I went to the Traslasierra at the invitation of a group of families who had fled the urban chaos of Buenos Aires and wanted to start an alternative school for their children. They felt that I, as an expert of sorts in alternative education and coordinator of a teacher-training seminar in Buenos Aires, could provide some of the knowledge and impetus they would need.

During the course I gave and in various meetings with the aspiring school founders, I learned that the suggestion to found our kind of school came from "el doctor", and that he was keen to meet me. In fact he invited me, in writing, to lunch with him at his house when I was finished with the group. His letter was formal, written in a spidery hand, and in German. I don't know how he knew that I speak German and I never asked him.

He lived with his housekeeper, Mireya, an attractive young woman of obvious Indian descent, in a modest adobe house at an altitude of over five thousand feet. It took us, an Indio driver and me, three hours to reach it in a four-wheel drive pick-up mounted high over its chassis enabling us to navigate the three streams we had to cross. Dr. Hableben was tall, thin and wiry – and very old. His penetrating, wide-spread blue eyes were watery with age. We ate a vegetarian lunch under a canopy of grapevines lush with fruit, and washed it down with limpid water from the stream that rushed by a few yards from us. Mireya prepared the lunch and ate with us. She sat next to him, watching his every move and listening intently, although he spoke in German. Occasionally he absent-mindedly stroked her hand and looked at her in what I can only describe as a loving way.

I had expected that he would want to know how my course went and what I thought of the possibility of founding a school in the Traslasierra, but he never even mentioned it. Instead he spoke of the book he had been working on for years and had recently finished. He had tried to interest some publishers in Germany, but the few who answered did so with form letters – rejection slips, of which I have also had ample experience. He wanted me to translate the book into English, my native tongue, and get it published in America where, he thought, people are more open to such things. I was curious, naturally, as to what he meant by "such things".

I knew that finding a publisher for an unknown author may not be the most difficult thing in the world, but it is high on the list. I said as much. He smiled and said that it didn't matter, that the attempt, which is the important thing, must be made. He asked Mireya, in Spanish, to fetch the manuscript. She went inside the house and came back out carrying an enormous pile of papers, which she set on the table after clearing it of ants and blowing away some grape leaves.

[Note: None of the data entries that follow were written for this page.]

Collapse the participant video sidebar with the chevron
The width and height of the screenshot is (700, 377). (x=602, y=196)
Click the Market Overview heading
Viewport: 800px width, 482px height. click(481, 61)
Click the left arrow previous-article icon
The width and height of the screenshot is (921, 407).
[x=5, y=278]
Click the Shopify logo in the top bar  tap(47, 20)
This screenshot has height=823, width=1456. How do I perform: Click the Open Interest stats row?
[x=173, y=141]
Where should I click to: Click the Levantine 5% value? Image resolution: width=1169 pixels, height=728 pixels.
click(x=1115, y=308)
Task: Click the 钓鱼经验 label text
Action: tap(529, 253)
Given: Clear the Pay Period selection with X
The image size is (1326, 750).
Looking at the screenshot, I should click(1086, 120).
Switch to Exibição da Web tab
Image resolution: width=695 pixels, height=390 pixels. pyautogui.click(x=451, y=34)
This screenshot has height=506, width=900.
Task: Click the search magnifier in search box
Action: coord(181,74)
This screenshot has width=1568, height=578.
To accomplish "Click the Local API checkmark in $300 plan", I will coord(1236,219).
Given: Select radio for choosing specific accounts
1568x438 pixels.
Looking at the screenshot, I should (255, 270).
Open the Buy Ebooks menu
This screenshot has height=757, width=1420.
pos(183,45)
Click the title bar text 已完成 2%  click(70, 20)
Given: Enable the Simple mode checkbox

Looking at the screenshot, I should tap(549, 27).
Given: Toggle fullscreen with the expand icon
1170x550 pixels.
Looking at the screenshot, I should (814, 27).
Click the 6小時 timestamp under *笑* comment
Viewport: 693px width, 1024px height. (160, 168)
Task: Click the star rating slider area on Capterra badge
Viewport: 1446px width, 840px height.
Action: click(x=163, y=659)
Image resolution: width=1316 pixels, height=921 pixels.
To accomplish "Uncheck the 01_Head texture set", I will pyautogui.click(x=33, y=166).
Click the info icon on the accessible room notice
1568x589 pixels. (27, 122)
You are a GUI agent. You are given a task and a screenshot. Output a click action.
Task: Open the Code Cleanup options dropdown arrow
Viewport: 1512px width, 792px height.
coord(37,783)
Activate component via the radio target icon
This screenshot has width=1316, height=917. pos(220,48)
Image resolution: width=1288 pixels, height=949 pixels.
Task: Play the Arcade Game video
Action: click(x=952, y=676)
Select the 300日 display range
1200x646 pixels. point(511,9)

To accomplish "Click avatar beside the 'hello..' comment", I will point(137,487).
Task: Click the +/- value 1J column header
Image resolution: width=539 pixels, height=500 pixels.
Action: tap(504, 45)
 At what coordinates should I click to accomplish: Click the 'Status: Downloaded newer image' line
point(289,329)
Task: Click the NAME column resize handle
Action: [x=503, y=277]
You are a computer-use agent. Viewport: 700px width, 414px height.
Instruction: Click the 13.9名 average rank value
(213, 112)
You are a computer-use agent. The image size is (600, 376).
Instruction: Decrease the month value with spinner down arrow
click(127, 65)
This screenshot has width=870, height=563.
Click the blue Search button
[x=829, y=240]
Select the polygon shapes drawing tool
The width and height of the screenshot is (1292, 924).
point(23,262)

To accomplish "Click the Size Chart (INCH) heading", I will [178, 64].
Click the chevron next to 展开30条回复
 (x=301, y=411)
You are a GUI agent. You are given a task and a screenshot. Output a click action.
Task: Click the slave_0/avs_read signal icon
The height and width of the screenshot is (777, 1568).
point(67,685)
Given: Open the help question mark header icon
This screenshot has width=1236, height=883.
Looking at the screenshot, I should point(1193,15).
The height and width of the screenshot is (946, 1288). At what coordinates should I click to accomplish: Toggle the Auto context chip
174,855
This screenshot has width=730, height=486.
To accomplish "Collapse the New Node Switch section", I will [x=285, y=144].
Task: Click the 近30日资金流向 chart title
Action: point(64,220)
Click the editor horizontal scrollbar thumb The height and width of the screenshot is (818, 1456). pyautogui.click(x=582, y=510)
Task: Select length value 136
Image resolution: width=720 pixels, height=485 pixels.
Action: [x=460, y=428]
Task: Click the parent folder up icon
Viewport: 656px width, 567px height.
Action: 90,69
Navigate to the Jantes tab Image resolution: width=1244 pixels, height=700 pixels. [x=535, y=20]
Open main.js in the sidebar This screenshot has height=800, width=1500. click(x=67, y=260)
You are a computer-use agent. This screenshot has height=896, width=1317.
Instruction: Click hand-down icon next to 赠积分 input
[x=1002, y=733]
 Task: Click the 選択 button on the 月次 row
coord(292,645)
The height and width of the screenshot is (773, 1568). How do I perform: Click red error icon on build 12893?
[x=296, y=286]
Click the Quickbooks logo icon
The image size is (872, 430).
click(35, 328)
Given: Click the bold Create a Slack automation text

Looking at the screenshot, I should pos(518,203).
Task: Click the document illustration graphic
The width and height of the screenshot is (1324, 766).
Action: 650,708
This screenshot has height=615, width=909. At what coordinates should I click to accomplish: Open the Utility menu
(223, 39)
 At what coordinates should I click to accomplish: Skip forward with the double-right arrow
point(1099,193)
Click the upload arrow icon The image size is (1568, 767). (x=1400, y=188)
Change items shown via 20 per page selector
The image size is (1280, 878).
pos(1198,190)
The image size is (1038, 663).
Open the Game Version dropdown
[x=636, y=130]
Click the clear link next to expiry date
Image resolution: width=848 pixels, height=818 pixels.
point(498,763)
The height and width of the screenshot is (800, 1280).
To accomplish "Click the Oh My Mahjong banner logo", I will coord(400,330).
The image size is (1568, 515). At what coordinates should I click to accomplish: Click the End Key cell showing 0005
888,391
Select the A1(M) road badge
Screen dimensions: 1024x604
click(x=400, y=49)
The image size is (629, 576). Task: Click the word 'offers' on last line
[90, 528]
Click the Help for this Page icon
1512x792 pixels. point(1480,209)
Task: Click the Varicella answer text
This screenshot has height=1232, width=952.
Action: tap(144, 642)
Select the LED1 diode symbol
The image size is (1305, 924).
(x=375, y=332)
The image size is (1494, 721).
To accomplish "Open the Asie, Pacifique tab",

She put a stone on top of the pile so it wouldn't blow away and resumed her seat. Doctor Hableben invited me with a gesture of his hand to look at the manuscript.

The first yellowed pages were written in small but firm letters of the old Gothic script, which didn't disappear from Germany until after the Second World War. I had once made myself familiar with this oddity, so I could read it, but with some difficulty. I deciphered the first few pages, which was enough to show me that the author possessed learning, which he expressed in a philosophical style reminiscent of the nineteenth century. I leafed through the rest and noticed that toward the end the writing became spidery and shaky.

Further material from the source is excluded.